How to use this strategic understanding internally
For IT and procurement leaders, the practical value of understanding the Broadcom strategy in depth is mostly internal — it sharpens the conversations that happen inside your organisation rather than the ones with Broadcom.
Three specific internal uses produce disproportionate value.
First, board-level framing. The strategy is documented enough in public sources that you can build a credible board narrative grounded in third-party material rather than just internal analysis. That credibility makes harder negotiating positions easier to authorise.

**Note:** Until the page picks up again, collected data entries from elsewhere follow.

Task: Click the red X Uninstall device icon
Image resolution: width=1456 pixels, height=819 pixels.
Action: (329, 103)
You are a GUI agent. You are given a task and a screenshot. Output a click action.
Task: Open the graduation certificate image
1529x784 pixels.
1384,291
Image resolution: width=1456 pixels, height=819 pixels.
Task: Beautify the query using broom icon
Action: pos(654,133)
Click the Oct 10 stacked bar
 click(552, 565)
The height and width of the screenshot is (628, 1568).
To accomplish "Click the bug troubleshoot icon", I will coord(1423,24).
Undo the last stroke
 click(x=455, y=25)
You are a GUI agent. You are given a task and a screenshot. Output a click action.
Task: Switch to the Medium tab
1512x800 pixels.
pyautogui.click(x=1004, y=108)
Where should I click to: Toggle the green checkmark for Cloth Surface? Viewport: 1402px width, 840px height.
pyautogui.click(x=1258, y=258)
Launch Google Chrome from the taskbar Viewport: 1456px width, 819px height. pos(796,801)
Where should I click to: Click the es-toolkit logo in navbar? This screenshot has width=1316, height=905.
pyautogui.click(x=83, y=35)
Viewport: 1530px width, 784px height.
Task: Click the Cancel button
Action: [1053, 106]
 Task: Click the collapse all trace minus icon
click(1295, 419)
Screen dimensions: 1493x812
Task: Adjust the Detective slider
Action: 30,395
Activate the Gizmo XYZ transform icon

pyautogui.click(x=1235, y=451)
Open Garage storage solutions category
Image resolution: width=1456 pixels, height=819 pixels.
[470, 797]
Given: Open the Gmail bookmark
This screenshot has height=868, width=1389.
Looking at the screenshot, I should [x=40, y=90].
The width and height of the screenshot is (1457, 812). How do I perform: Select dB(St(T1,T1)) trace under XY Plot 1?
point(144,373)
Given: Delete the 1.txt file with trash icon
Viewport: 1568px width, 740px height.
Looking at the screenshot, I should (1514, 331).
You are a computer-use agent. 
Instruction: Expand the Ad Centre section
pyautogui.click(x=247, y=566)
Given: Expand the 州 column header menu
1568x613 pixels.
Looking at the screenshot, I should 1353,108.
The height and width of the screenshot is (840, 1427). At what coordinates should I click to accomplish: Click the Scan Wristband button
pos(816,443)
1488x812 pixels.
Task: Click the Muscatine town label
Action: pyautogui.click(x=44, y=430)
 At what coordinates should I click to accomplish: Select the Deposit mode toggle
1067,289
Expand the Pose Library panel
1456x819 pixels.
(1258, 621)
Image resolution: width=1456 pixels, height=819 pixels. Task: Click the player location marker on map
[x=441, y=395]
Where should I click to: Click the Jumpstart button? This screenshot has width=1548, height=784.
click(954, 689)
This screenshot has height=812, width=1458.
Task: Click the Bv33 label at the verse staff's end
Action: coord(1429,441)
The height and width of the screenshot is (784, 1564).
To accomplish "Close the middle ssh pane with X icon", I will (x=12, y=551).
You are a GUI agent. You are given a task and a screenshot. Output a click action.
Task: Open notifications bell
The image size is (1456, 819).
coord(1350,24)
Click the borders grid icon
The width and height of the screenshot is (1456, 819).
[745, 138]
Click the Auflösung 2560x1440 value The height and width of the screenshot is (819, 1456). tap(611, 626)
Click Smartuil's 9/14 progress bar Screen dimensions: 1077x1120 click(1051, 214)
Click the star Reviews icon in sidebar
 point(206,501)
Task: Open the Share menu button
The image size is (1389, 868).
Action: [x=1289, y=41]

Second, internal alignment between IT and finance. Finance teams often want to optimise short-term P&L; IT teams often want to preserve long-term strategic optionality. Showing both groups the same picture of Broadcom's playbook creates shared understanding of what the trade-offs really are.
Third, vendor-management capability building. Treating the Broadcom relationship with the discipline the strategy requires is itself a capability that pays back across other vendor relationships. The skills required — entitlement management, structured negotiation, audit defence, alternative-path development — apply to Oracle, IBM, SAP, and Microsoft relationships at similar scale.
The honest bottom line
Broadcom's strategy is not unique, evil, or unprecedented. It is the textbook execution of a well-understood playbook applied to a particularly valuable franchise asset. The strategy is durable, the audit programme is professional, and the customer experience reflects the strategy's logic. Customers who plan around what the strategy actually is — not what they wish it were — make consistently better decisions than those who treat each renewal or audit as an isolated event.
The discipline required to operate well as a counterparty is real, but it is also learnable. The customers who succeed have built the capability deliberately. The customers who struggle have not.
What customers most often get wrong about the strategy
Two misreadings of the strategy are common enough that they shape outcomes for many enterprises. The first is treating Broadcom's posture as personal or punitive — as if a particular account team made the decision to be difficult. It is not personal; it is structural, and reading it as personal produces emotional negotiating responses that consistently produce worse outcomes than calm structural ones. The second is treating the strategy as temporary — assuming Broadcom will eventually soften under customer pressure or market scrutiny. Two years of consistent execution against the original thesis is the best evidence available that the strategy is durable, not transitional. Customers who plan against durability do better than those who plan against an expected reversal.
The strategy in summary
Broadcom's VMware revenue strategy is a textbook application of the same playbook that worked at CA Technologies and Symantec: focus on the top of the customer list, simplify the product line, convert to recurring revenue, raise per-customer economics, and let compounding plus operating leverage do the work. The strategy was disclosed before the acquisition closed, has been executed largely as described, and shows no sign of changing direction.
For enterprise customers, the question is not whether the strategy will continue — it will — but how to operate as a counterparty to it. That requires disciplined entitlement management, professional negotiation support, audit defence on retainer, and a credible Plan B at scale. The customers who do this well will pay materially less, with more flexibility, than the customers who do not.